A side project inspired by time-of-flight imaging
Welcome! This project develops a flexible simulation framework for continuous-wave (CW) time-of-flight (TOF) imaging and uses it to investigate how CW-TOF measurements can be repurposed to achieve single-shot depth estimation through a mechanism analogous to off-axis holography.
Off-axis holography and continuous-wave (CW) time-of-flight (TOF) sensing represent two distinct but mathematically related approaches to recovering scene information from modulated optical signals.

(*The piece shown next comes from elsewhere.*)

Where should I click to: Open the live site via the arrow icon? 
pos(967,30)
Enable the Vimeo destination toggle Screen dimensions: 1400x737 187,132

Off-axis holography uses a tilted reference wave to heterodyne the object field in space. The interference pattern contains a shifted cross-term that can be isolated in the Fourier domain, enabling single-shot recovery of the complex optical field (amplitude and phase). This requires spatial filtering but no temporal modulation.
CW-TOF sensing, in contrast, relies on temporal modulation. A modulated illumination signal is reflected by the scene and correlated with a reference waveform inside the sensor through lock-in demodulation. By sampling multiple phase shifts, the system estimates the propagation delay and recovers per-pixel distance.
Although framed differently, both techniques rely on heterodyning and correlation, implemented either optically in space or electronically in time.
We propose a new method that takes advantage of off-axis holography and show that with specific setup of the sensor and light source, the depth of the scene can be reconstructed from one single image. We show the theoretical derication, reasoning on the detailed setups, and the results produced by our implementation.
From an implementation standpoint, the system is fundamentally a CW-TOF pipeline: light sources emit temporally modulated signals, and the sensor performs lock-in correlation with a reference waveform. The core objective is not to replicate off-axis holography directly, but to show that a properly configured CW-TOF system can reproduce off-axis behavior — and thus recover complex-valued scene information from a single exposure.
Implementation-wise, the system is an entirely CW-TOF pipeline with extra options: light sources emit temporally modulated signals, and the sensor performs lock-in correlation with the reference waveform. The path tracer is extended to support time-resolved propagation, modulated emitters of various types, and modulated sensors capable of gated or heterodyne measurements. This creates a general-purpose environment in which a wide range of spatiotemporal modulation schemes can be tested.
The renderer is built around a time-resolved path tracer with support for a wide set of interchangeable modules, including:
This modular design enables us to explore a large family of spatiotemporal modulation schemes, many of which cannot be tested easily in real hardware.
Theory-wise , the core contribution is deriving the conditions under which a CW-TOF sensor, combined with spatial heterodyning, produces an isolatable cross-correlation term—equivalent to the off-axis holography cross-term—and can therefore recover a complex field from a single shot. The analysis also reveals that several configurations that appear valid at first glance actually fail due to subtle issues such as spatial–temporal aliasing, mismatch between the heterodyne carrier and the sampling lattice, or destructive mixing of undesired interference terms.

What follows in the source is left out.